BlackCat Climbs the Summit With a New Tactic

MITRE Techniques

• [T1497] Virtualization/Sandbox Evasion – Used to run malware inside a VM to circumvent host security; “The Munchkin utility is delivered as an ISO file, which is loaded in a newly installed instance of the VirtualBox virtualization product.”
• [T1021.002] SMB/Windows Admin Shares – Lateral movement by propagating payloads to remote SMB/CIFS shares; “to propagate the BlackCat payload to remote machines and shares on a victim organization network.”
• [T1027] Obfuscated/Encrypted Files and Information – Strings are decrypted at runtime via a single-byte XOR; “the controller will initially decrypt numerous strings using a unique single-byte XOR operation.”
• [T1098] Modify Existing Account – Root password changed on the VM to a threat actor-chosen value; “changes the root password of the VM to one chosen by the threat actors.”
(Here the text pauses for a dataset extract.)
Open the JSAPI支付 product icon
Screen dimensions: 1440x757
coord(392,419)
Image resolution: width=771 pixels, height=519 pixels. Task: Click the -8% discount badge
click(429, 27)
• [T1003] Credential Dumping – Pack includes tools like Mimikatz and numerous Python scripts used for password dumping and credential access; “Attackers can use many of the Python scripts above for lateral movement, password dumping and further execution of malware on the victim network.”
• [T1562] Impair Defenses – Attempts to disable discovery and security measures; “DISABLE_NETWORK” / “Disable automatic network discovery” described in the config.